Ich wurde rot. Solche Kommentare hörte der Junge vermutlich jeden Tag. »Ich war vor vielen Jahren bei Ihrer Familie in Baltimore zu Besuch«, sagte ich, um ein Gespräch bemüht. »Und Sie haben mich gleich mit einem Revolver umgelegt.«
Reveres Gesicht wurde weich und nachdenklich. Wie gern hätte ich gewusst, ob er sich an das Herz unter dem Tisch erinnerte! Die Geschichte musste für ihn mindestens so traumatisch gewesen sein wie für mich. Ich hatte allerdings nicht vor, ihn darauf anzusprechen.
»Sie sind auch in Oxford gewesen«, sagte er bedächtig. »Aber da war ich nicht zu Hause.

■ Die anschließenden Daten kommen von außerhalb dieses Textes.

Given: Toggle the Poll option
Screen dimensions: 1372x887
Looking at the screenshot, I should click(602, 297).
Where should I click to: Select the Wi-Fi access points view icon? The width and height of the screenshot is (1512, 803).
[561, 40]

Sie sind krank geworden oder irgendwas.« Sein Akzent klang eher nach Oxford als nach Baltimore.
Ich nickte betreten. Vielleicht war ich bei den Howletts ja so eine Art Familienlegende. Das Schiffshorn tutete, und wir zuckten alle zusammen. Männer in Marineuniform befahlen den Frauen zurückzutreten. Bald mussten die Soldaten an Bord.
Dugald Rivers griff ein letztes Mal nach meiner Hand und führte sie an seine Lippen, sodass alle es sehen konnten. Wie unangenehm! Ich wandte mich ab, um zu gehen, versäumte es aber in meiner Panik, mich von Mastro oder Revere Howlett angemessen zu verabschieden. Weit kam ich sowieso nicht, denn eine kompakte Wand aus Frauen verstellte mir den Weg. Es gab kein Durchkommen, und man konnte sie auch nicht umgehen, also war ich gezwungen, mich in das Gewühle einzufügen.

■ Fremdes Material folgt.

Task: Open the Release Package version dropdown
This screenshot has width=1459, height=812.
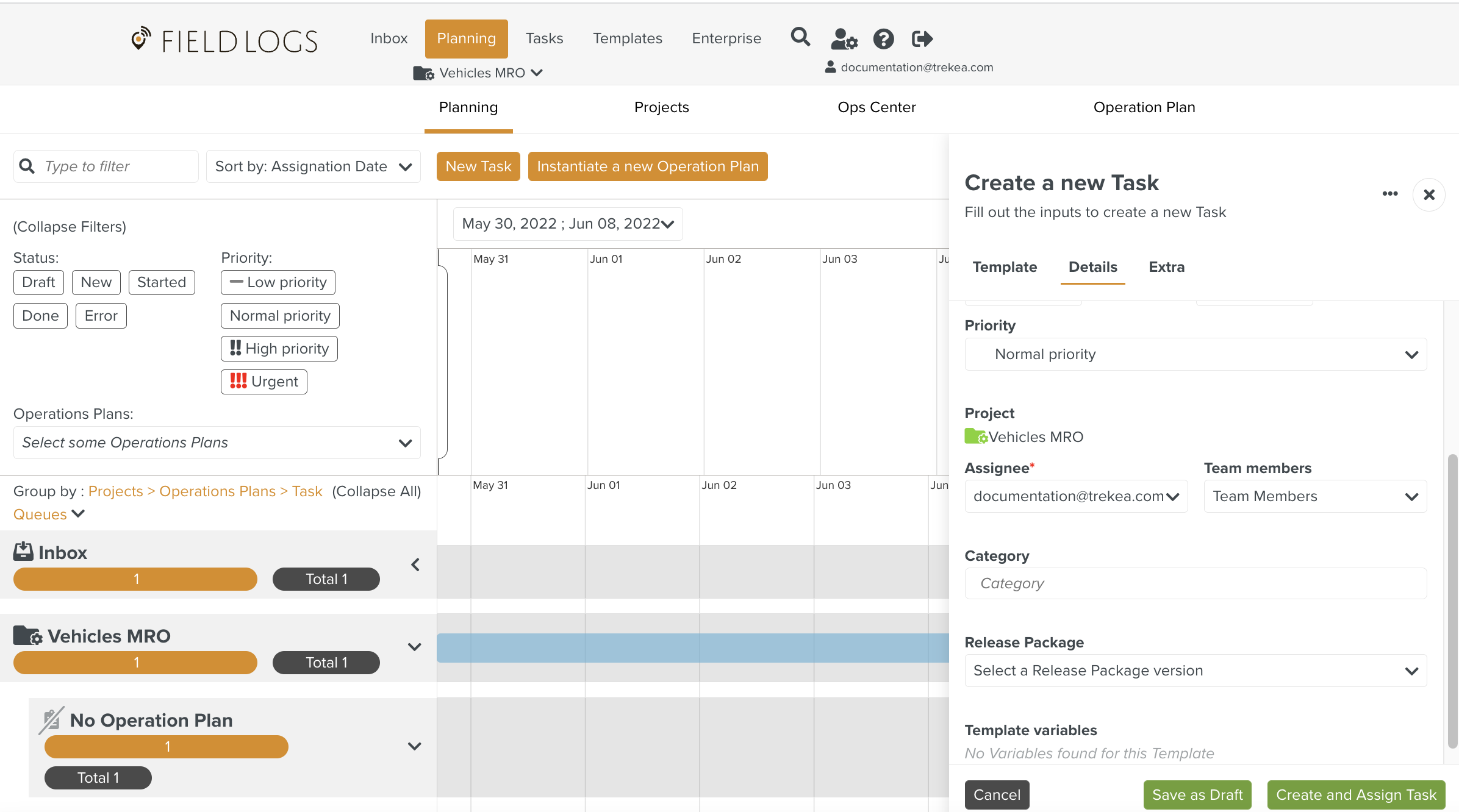Action: pos(1195,671)
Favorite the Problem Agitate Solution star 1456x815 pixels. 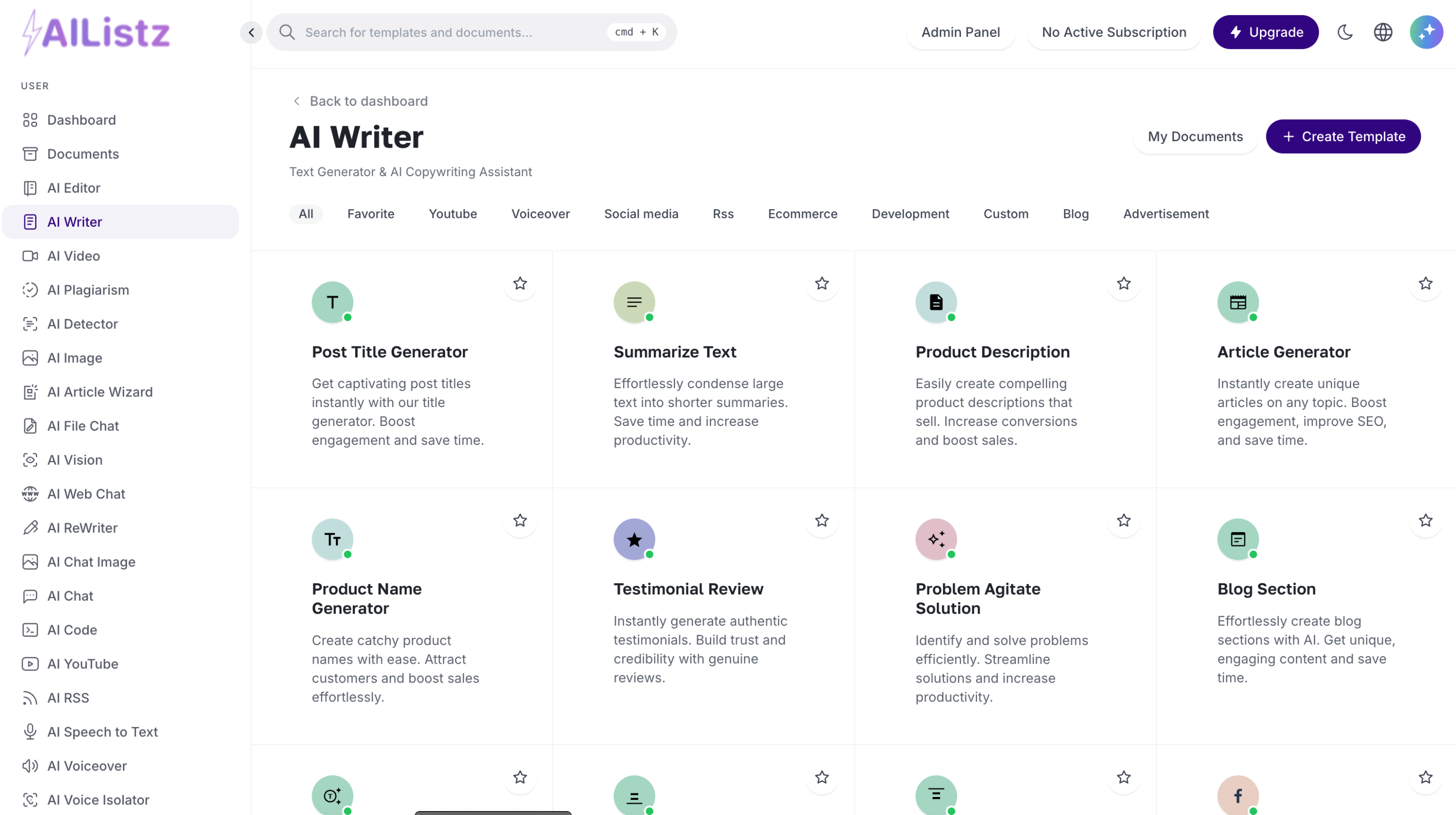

So wie es aussah, begab sich die gesamte Universität an diesem Tag auf die Metagama: drei Jahrgänge von Medizinstudenten und so gut wie alle Fakultätsmitglieder, die sich nicht schon im vergangenen Herbst beim First Canadian Contingent gemeldet hatten, als der erste Aufruf gekommen war. Ich würde allein zurückbleiben. Nun, natürlich nicht ganz allein. Ich schaute mich um. Die Frauen blieben hier. Ein paar fuhren als Krankenschwestern mit, aber viele waren es nicht.
Wieder tutete das Schiffshorn. Stille senkte sich über die Menschenmenge, und die Männer begannen im Gänsemarsch die Planke hinaufzuschreiten. Am liebsten hätte ich geweint. Es war nicht richtig, hier am Ufer zu stehen und den Kollegen zum Abschied zu winken. Klar, es gab ein Dutzend praktische Gründe, weshalb ich nicht gehen konnte. In der Stadt fand man fast keine praktizierenden Ärzte mehr. Diejenigen, die noch hier arbeiteten, waren entweder Franzosen, oder sie hatten ihre besten Jahre schon lange hinter sich. Meine Dienste wurden vom Kinderkrankenhaus angefordert und auch vom Montreal General Hospital. Und dann war da noch Laure. Wer würde für sie sorgen, wenn ich nach Frankreich ging? Miss Skerry war unerschütterlich in ihrer Treue, aber sie konnte die Rechnungen nicht bezahlen. Mein Gehalt von der McGill mochte zwar lächerlich gering sein, aber besser als ein Soldatenlohn war es allemal. Wenn man Familienvater war, brauchte man zusätzliche Mittel, um einzurücken, wie Dr. Mastro.